Lindsey Shaw, 59, claims the £35,000-a-year Mill Hill School was negligent by allowing her to walk over the recently-mopped corridor.
The English tutor says she suffered painful injuries and depression after the incident.
Her lawyers are demanding £1.8million in compensation, arguing managers should have put up warning signs at the north London school four years ago.
The management accepts some liability but disputes the amount she is claiming, according to legal papers filed at Central London County Court.
Mrs Shaw’s barrister David White said: “Unbeknown to the claimant, the shiny floor of the corridor outside the meeting room was wet. She slipped and fell on her side, landing on her side and right wrist.”
Her husband took her to Barnet Hospital and she had
Lost self-belief...Lindsey Shaw
surgery at St John and St Elizabeth Hospital, in St John’s Wood. But the pain in her wrist and hand continued and she developed chronic regional pain syndrome – forcing her to leave her job.
Mr White said: “The claimant has pain in her right wrist, hand, right arm, right shoulder and back.

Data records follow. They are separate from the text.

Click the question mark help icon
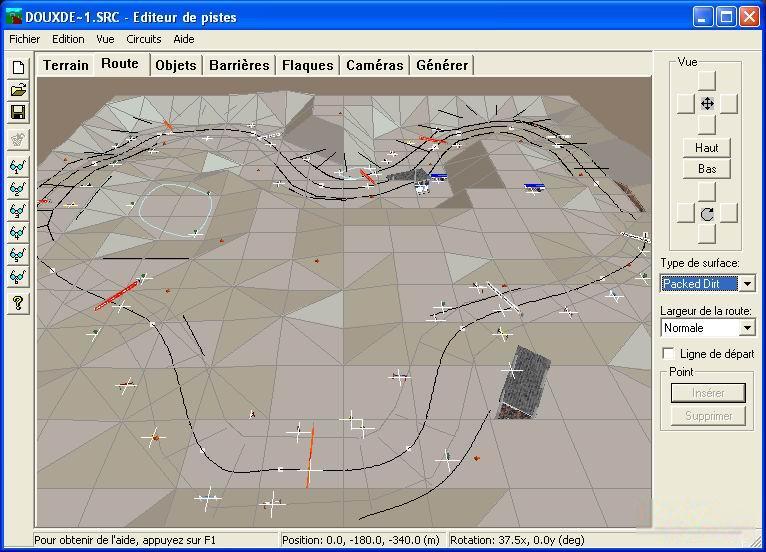 pyautogui.click(x=18, y=303)
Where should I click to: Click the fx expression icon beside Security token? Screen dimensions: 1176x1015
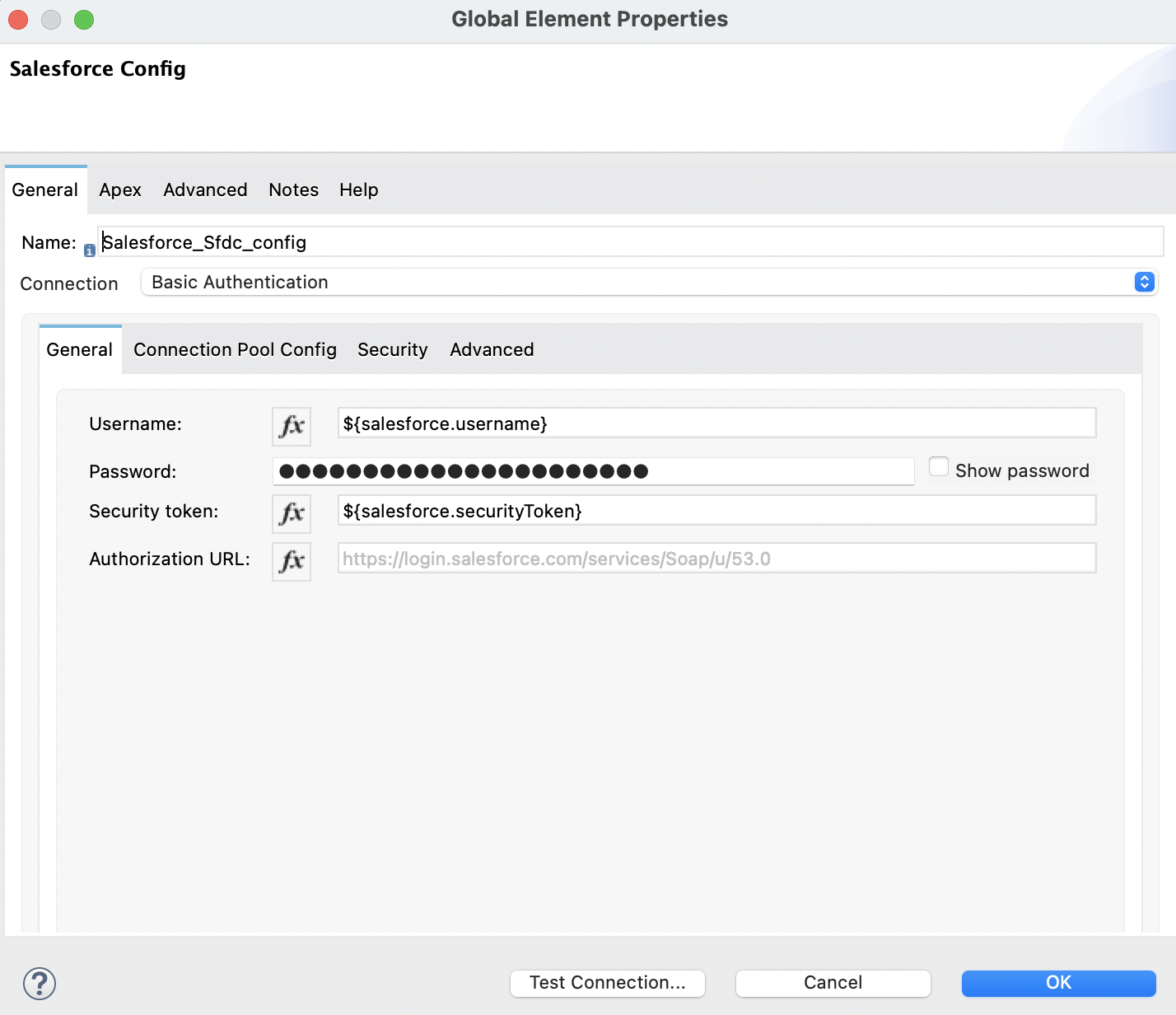(291, 513)
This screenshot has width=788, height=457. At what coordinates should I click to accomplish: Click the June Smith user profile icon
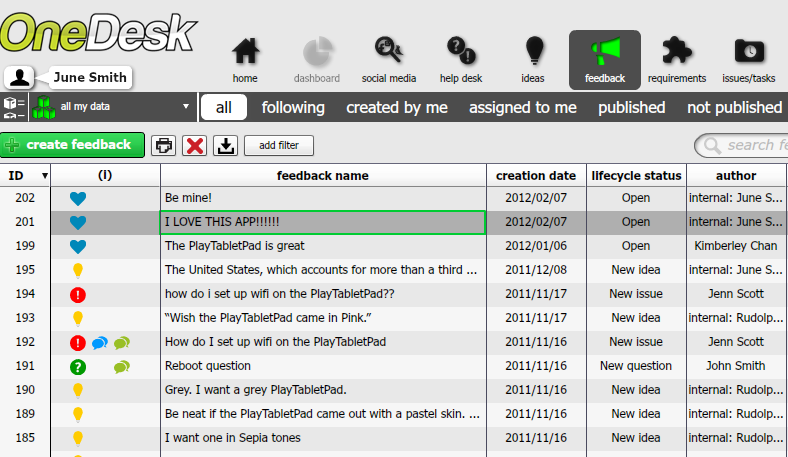pos(19,77)
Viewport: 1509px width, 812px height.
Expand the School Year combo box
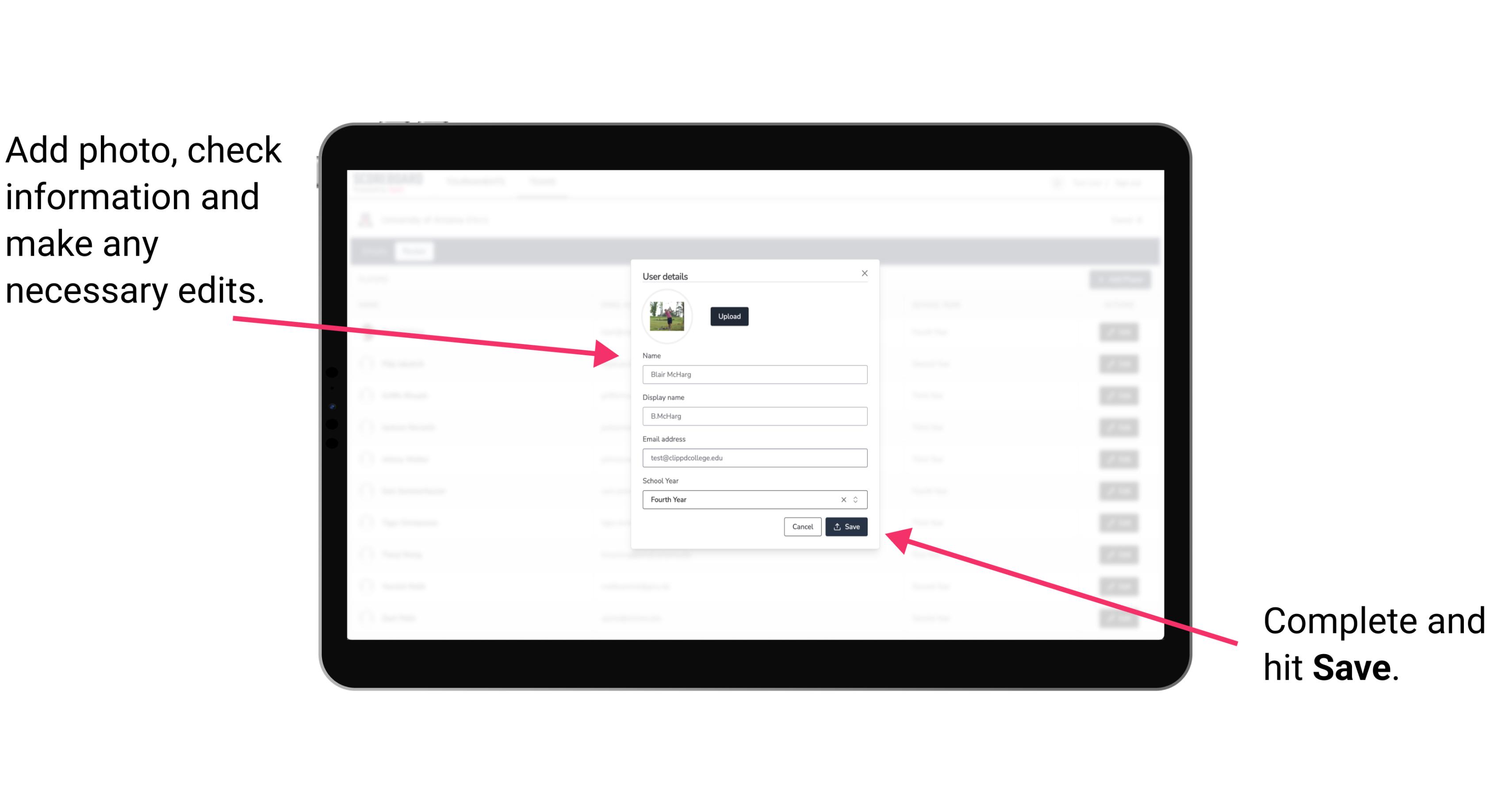click(859, 499)
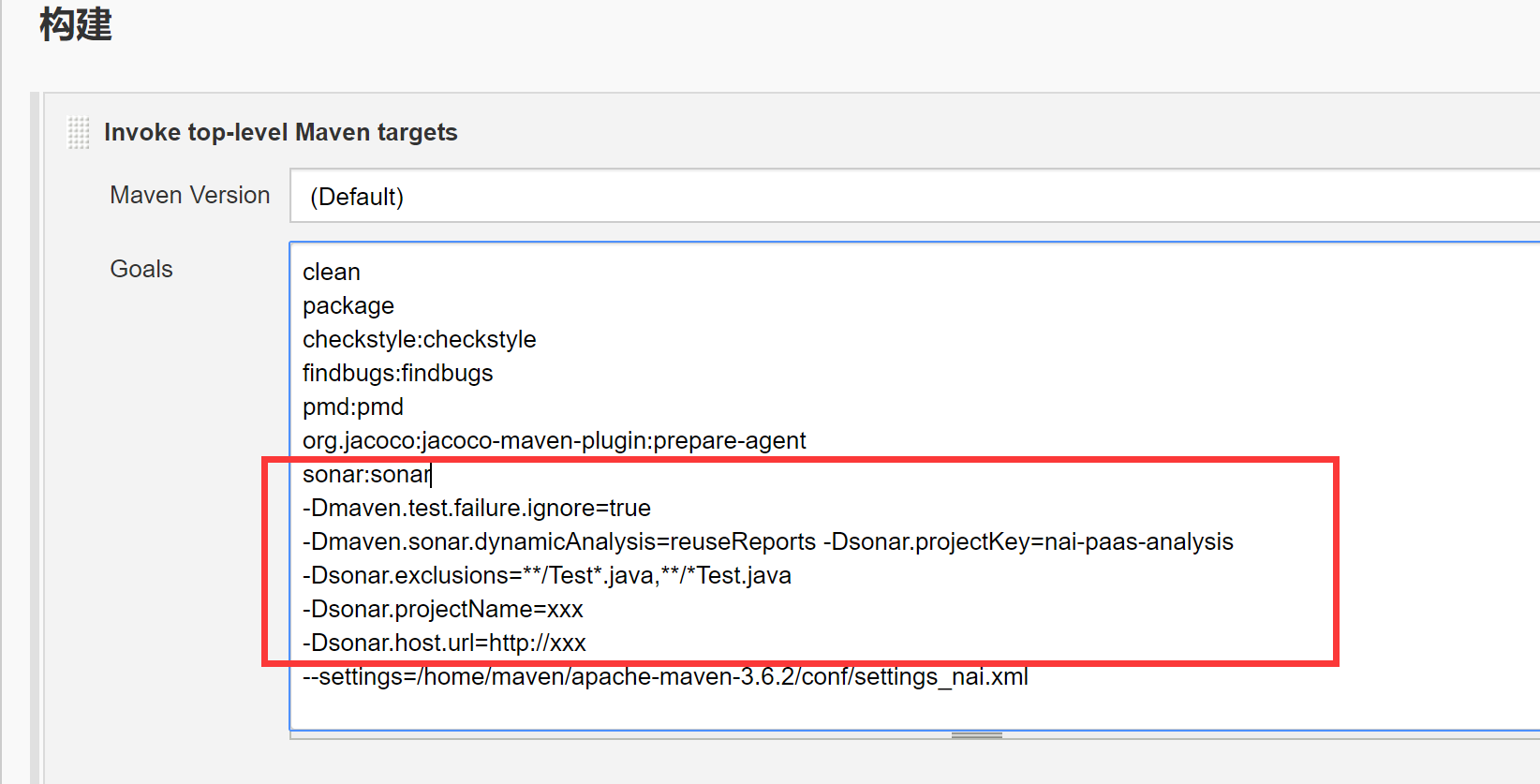The image size is (1540, 784).
Task: Click the --settings settings_nai.xml path line
Action: coord(665,676)

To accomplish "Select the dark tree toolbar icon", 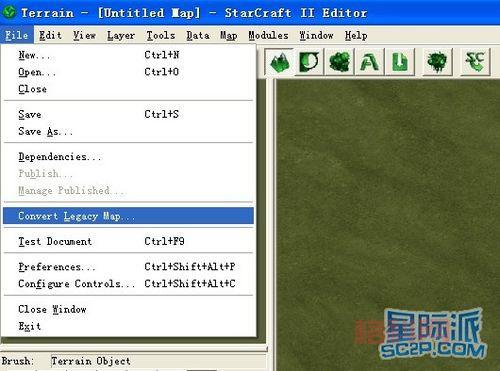I will [x=437, y=62].
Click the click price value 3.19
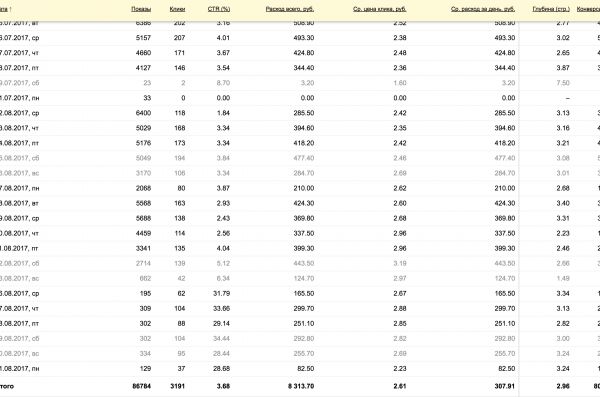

“She has had extensive hand therapy and physiotherapy and takes non-prescription medication to relieve the pain from her ongoing symptoms.
“The claimant has also suffered psychological injury, specifically a moderate depressive episode. She had supportive psychotherapy but symptoms continue.
“She has lost her confidence and self-belief and is very anxious. Her ongoing pain disturbs her sleep and impacts her ability to concentrate.”
In a short hearing before Judge Richard Roberts, he added that Mrs Shaw is able to do “virtually nothing in terms of work”.
Robert O’Leary, counsel to the Mill Hill School Foundation, said it admits “primary liability” but added the negligence was “in part”.
He said Mrs Shaw herself was partly to blame because she should have taken more care. The school claims yellow warning signs were in place in the corridor.
Founded in 1807, Mill Hill School includes businessmen and broadcasters among its alumni. They include Sir Denis Thatcher, husband of 1980s Prime Minister Margaret Thatcher, and BBC legend Richard Dimbleby.